Local marine gets break from Iraq
Vail, CO Colorado
EDWARDS ” Thoughts of clean laundry keep Ibrahim Garcia alive in the deserts of Iraq.
So do showers, hot meals, and Gatorade sent from home” anything that makes him feel clean and refined in a place where dust storms last hours and gunfire erupts and disappears in seconds.
He thinks of his baby daughter Zoe, who was born in the United States nearly 11 months ago while he was trolling for roadside bombs in Iraq. He thinks of his wife Luz, who’s spent their first two anniversaries alone without him.
He thinks of Iraqi smiles, which remind him daily why he’s glad to be there. When he and his crew pass through a city, they’re offered whole legs of lamb as “thank yous.” And as his band of Marines leave, Iraqis like to give big thumbs up and flash peace signs
Now back home, visiting his family in Edwards before going back to Iraq in September, it’s strange and a little upsetting to hear Garcia speak about leaving a Burger King in California where he’s stationed, where someone spotted his military stickers and flashed a different kind of hand gesture.
It was hard to comprehend” a bit surreal knowing what we know about the war, about the sacrifices troops make. If you want to tell Marines they’re No. 1, “That’s the wrong finger,” Garcia says.
Garcia actually wanted to join the Marines twice. He didn’t the first time.
He graduated from Battle Mountain High School in 2000. Maybe you remember him as a wrestler and running back for the football team. Most of his friends have moved to Denver by now, he says.
His parents, Jose and Clara Garcia, talked him out of joining that first time. He instead took classes at Colorado Mountain Colleges and even did some mission work in Mexico. When he told his parents he still wanted to join in 2004, when the war was in full swing, they couldn’t argue. He had done the soul searching they had asked him to.
“I was proud but scared,” Jose Garcia said. “I’ll stay away from watching TV.”

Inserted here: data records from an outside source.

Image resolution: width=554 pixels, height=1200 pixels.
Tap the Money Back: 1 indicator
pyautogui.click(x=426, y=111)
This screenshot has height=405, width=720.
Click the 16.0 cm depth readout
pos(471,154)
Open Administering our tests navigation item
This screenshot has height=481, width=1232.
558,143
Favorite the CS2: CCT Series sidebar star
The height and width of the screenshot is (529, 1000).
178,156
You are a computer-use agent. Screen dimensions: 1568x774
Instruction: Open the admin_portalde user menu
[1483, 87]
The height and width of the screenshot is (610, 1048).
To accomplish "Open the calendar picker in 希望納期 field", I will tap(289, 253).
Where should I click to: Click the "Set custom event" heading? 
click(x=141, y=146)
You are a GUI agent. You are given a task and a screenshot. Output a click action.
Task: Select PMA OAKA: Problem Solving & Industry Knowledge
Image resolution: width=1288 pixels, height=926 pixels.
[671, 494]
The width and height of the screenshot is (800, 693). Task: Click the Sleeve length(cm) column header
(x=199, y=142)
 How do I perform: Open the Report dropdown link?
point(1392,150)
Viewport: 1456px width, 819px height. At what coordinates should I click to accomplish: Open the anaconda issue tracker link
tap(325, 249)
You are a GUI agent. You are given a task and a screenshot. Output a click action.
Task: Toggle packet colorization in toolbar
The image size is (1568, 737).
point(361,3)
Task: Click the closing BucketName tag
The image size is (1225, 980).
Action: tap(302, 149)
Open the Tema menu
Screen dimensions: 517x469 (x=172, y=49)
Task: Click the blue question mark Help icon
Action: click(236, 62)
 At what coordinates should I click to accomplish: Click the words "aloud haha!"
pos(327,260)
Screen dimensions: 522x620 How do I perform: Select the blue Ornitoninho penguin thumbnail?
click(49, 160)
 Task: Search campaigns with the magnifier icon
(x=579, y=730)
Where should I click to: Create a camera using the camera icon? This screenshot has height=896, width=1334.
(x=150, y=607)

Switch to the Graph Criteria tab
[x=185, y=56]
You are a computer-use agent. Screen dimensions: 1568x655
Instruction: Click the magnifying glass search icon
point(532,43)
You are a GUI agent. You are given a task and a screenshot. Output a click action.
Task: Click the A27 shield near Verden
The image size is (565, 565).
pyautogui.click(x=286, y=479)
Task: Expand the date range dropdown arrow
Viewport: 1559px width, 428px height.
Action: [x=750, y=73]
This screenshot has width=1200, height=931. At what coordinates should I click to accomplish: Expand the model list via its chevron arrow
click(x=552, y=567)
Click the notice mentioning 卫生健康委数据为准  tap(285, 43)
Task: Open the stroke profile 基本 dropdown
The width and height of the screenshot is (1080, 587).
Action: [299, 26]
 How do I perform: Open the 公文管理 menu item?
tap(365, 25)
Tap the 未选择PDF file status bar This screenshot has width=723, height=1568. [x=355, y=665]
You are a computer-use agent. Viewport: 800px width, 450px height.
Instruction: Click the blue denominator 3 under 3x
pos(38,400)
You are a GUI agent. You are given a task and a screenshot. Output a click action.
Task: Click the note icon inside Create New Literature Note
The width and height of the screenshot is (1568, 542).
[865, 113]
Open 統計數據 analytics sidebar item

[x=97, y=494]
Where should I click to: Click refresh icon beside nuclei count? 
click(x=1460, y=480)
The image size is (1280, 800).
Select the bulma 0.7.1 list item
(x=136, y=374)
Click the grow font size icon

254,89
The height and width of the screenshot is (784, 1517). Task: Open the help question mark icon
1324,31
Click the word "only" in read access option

Ibrahim wanted to join for simple reasons ” he wanted to serve his country and be a part of history, he says.
Marines are a competitive bunch.
Finding a road bomb, aside from saving lives, gives a platoon bragging rights. And, when you find one, you get to blow it up ” which, in case you’ve never dabbled in pyrotechnics, is a pretty good incentive.
Ibrahim says his days as a soldier are pretty much like you see on TV. Their missions are to patrol streets, help Iraqis needing food and water, and check roads for bombs, which can be made to look like rock and blend in the bushes. It’s unnerving process where one wrong step could mean the end.
And then there are the gun battles, which last anywhere from seconds to just a few minutes. Insurgents attack without much warning, aren’t easy to see, then run away sometimes before you realize what hit you.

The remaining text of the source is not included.